High school remains a cruel place for many teenagers – but some things do change, including the divisions and differences that teens use to define themselves and their peers.

While many of the popular high school cliques at the top of the modern social hierarchy remain the same, those at the bottom have shifted considerably compared to prior generations, according to a new study by researchers at the University of Illinois at Chicago in partnership with the University of Texas at Austin.

The top of the social pyramid still includes groups labeled as the ‘populars,’ ‘jocks,’ ‘floaters’ and ‘good-ats,’ according to the study, published in the Journal of Adolescent Research.

In the middle, researchers found the ‘fine arts’ kids, who have risen in popularity compared with past studies, as well as the ‘brains,’ ‘normals’ and ‘druggies/stoners.’

At the bottom of the social hierarchy are ’emo/goths,’ ‘anime/manga’ fans and ‘loners.’

While loners have always been around, the emo/goth and particularly ‘anime/manga’ crowds are newer additions to the crowd.

‘We see those as evolutions of prior groups,’ lead researcher Rachel Gordon told DailyMail.com. ‘The anime/manga (group) is similar to our past geeks, really geeking out on something they love.’

She attributes those and other shifts to overall changes in demographics, cultural influences and the increasing number of students heading to college.

Researchers also found that the high social status cliques persevered over the generations, while groups with low social status tended to adapt to modern times – hence the steadfast ‘populars’ and ‘jocks’ versus the newer ‘anime/manga’ crowd.

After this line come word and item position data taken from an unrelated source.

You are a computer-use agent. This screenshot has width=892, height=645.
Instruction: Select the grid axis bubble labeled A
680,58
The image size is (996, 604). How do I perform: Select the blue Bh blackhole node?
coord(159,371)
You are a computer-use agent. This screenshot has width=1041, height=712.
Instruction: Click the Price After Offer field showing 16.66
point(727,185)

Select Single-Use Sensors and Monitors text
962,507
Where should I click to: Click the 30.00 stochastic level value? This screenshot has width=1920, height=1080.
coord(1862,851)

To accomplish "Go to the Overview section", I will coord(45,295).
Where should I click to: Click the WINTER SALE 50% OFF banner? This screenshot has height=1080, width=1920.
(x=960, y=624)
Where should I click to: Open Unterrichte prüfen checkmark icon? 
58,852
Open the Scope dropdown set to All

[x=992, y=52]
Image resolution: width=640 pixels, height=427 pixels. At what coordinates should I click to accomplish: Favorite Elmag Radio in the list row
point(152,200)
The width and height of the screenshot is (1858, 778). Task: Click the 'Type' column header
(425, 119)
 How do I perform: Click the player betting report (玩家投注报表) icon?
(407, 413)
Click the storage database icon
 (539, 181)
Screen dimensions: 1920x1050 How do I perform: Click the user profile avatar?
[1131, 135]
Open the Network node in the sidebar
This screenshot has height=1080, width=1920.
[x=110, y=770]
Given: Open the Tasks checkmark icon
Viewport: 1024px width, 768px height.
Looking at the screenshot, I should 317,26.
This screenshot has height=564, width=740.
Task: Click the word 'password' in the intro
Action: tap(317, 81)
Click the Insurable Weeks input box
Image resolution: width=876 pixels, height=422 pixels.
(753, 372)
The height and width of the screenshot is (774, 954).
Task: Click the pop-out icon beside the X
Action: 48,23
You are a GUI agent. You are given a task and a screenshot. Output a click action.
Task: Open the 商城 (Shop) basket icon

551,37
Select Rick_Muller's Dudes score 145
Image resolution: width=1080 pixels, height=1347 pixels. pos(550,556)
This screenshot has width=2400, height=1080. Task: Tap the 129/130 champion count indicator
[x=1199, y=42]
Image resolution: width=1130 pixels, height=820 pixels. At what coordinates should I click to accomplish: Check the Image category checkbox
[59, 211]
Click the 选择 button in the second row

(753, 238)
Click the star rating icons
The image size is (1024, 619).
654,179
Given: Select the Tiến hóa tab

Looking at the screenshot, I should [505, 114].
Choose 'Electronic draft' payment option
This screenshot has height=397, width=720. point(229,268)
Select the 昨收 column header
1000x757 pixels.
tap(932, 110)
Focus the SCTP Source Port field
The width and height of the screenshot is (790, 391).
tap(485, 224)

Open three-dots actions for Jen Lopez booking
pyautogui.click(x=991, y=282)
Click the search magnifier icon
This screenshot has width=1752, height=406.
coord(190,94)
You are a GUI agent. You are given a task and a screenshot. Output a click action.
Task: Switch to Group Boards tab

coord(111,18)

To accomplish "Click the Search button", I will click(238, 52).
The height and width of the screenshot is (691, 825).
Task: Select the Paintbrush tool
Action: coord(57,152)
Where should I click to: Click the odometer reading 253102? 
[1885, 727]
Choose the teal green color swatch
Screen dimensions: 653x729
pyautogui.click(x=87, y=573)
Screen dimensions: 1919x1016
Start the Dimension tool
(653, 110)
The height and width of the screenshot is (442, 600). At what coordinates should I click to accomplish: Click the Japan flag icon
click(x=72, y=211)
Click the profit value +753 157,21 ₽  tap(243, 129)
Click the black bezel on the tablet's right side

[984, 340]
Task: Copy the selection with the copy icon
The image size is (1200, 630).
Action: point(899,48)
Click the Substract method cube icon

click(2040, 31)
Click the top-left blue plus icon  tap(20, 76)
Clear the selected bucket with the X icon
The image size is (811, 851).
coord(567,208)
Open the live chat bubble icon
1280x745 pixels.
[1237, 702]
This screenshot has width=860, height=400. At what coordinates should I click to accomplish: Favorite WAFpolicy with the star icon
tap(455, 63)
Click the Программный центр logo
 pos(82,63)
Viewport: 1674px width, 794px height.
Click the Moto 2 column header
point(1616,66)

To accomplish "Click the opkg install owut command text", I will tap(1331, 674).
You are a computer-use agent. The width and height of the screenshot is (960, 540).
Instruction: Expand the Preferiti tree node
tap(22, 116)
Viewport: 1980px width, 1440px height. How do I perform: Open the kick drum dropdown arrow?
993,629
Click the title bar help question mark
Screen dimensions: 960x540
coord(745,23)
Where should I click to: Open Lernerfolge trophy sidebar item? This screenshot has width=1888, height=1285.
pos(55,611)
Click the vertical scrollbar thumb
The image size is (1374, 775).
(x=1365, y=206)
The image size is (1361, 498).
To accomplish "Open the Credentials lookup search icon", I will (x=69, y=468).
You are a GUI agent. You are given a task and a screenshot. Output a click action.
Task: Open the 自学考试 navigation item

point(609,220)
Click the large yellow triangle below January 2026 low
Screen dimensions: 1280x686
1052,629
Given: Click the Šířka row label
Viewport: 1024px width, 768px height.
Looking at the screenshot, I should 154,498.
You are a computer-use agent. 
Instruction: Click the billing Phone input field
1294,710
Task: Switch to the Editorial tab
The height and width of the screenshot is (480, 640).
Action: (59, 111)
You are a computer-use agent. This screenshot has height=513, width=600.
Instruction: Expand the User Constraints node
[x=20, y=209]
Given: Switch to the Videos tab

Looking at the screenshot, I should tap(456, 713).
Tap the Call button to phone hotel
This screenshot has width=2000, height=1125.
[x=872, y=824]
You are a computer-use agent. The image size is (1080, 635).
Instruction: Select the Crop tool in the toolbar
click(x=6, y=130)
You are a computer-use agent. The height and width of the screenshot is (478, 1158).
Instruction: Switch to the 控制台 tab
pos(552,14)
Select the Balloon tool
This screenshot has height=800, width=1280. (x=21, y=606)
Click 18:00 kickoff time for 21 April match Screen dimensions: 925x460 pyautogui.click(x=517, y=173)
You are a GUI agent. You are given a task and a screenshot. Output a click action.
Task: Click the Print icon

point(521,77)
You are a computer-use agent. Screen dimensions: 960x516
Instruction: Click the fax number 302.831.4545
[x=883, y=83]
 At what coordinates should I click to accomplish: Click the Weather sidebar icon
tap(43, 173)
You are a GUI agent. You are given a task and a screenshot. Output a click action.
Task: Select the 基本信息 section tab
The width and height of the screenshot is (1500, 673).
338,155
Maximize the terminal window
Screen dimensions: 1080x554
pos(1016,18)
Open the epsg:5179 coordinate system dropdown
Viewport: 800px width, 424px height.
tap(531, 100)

In addition, students tended to attribute positive characteristics (like getting good grades and participating in extracurricular activities) to the populars and jocks, despite viewing those groups negatively for their tendencies to party and bully others.

Technology has also played a role. For example, popular students were viewed as those who have the most Instagram followers, while the counterculture groups of ’emo/goths’ and ‘anime/mangas’ tended to use the internet to more deeply immerse themselves in modern oppositional music and art.

The ‘good-ats’ crowd was also an evolution of what was known as the college-bound crowd in the 1950s and 1960s – the group of students who tend to excel across multiple subjects and areas of interest.

The ‘fine arts’ crowd has been elevated to the middle of the social hierarchy, relative to previous studies. Gordon attributes this at least in part to the rise of participation in music and art in pop culture through television shows like ‘Glee’ and movies like ‘Pitch Perfect.’

Researchers also found that racial and ethnic stereotypes tended to prevail – particularly among white students.

‘White participants tended to use racially coded language when describing other ethnic peer crowds,’ Gordon said, ‘and this was particularly salient when compared to how black or Latino students described their experiences.’

People of color were more likely to perceive racial or ethnic crowds as more fluid – and encompassing many different types of students who overlap with other cliques, she said.

‘They talked about the variety of groups within their racial ethnic group and really see their racial ethnic group as a home base that they could move in and out of,’ Gordon said. 

Another major observation: the rise of academic anxiety, with researchers noting that stress over meeting parental expectations was ‘particularly novel’ – especially among the students known as ‘brains.’ 

All of these findings matter, Gordon says, because early social groups can help predict lifelong outcomes for students – and inform adults on how to engage youth in early intervention on things like drug use and smoking.

‘Adolescent peer crowds play an important role in determining short-term and long-term life trajectories on social, educational and psychological fronts,’ Gordon said. ‘Understanding how adolescents navigate their environments and perceive themselves and others can help us advance research in many areas.’